Tengo
un amigo, buen y viejo amigo (no porque sea viejo, sino porque es amigo de
muchos años), que ha trabajado toda su vida en educación; pero en el cuartel
general, no en la trinchera.
Por
cuestiones que no vienen a cuento, ha acabado recalando en un instituto público
como profesor de a pie, por decirlo de algún modo, y ahí se ha dado cuenta, de
golpe y porrazo, de qué va en realidad esto de la educación.
¿Y
sabéis qué es lo que dice?
Que le
da una inmensa pena el panorama que ha descubierto. Le dan pena los alumnos,
las primeras víctimas, una pena infinita. Le dan pena los profesores, incluso
los que creen estar a gusto en la farsa absurda en la que viven. Y se da pena a
sí mismo, hasta el punto de no querer confesar de qué trabaja, y desear
ardientemente la jubilación.
Y me
río, con risa amarga, cuando me lo dice, porque yo hace mucho tiempo que ya se
lo decía. La educación está en caída libre, víctima de pedagogos de despacho
(estómagos agradecidos muchos de ellos), de políticos ineptos e indecentes, y
de una sociedad sin norte que se autodestruye a través de la educación.

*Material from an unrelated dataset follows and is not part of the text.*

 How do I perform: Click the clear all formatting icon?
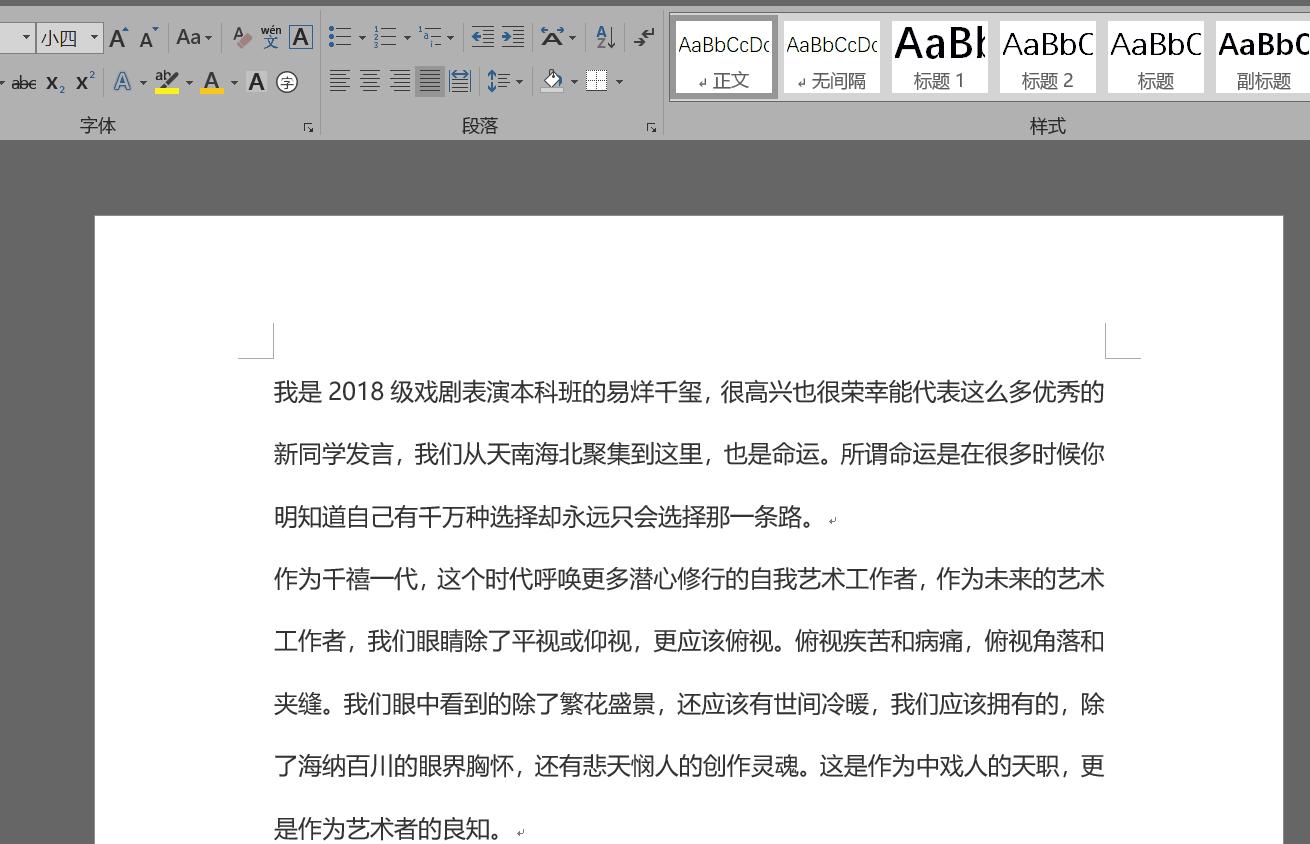click(241, 37)
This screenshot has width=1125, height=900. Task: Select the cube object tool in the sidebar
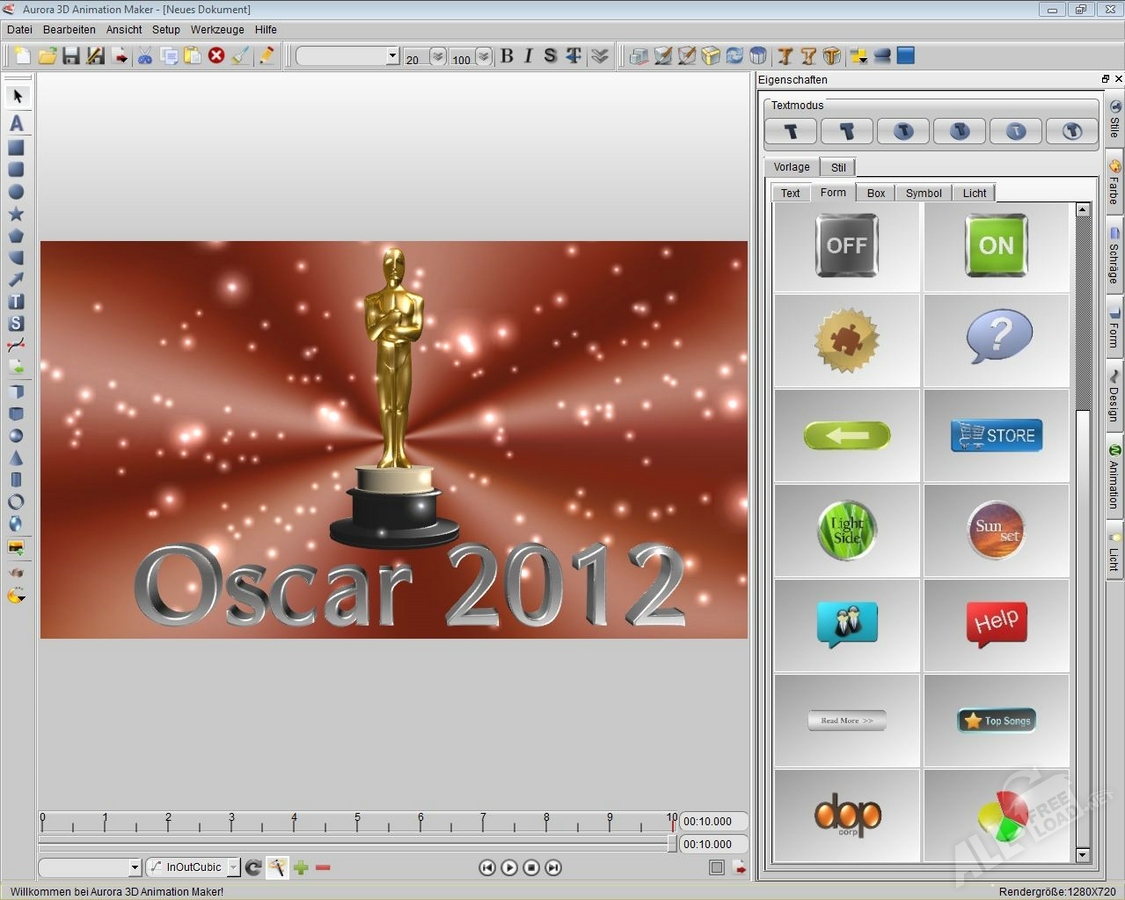click(16, 411)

Víctima también de una manipulación ideológica propia y natural en una
dictadura militar, pero inaceptable en una democracia.
Pues
esto quería decir esta mañana gris y lluviosa de noviembre, tristona pero
encantadora, en la que saboreo con fruición el haberme jubilado ya, habiendo
salido así del mundo de la educación que, pudiendo ser tan hermoso, y lo fue,
da ahora, como dice mi amigo, una inmensa pena.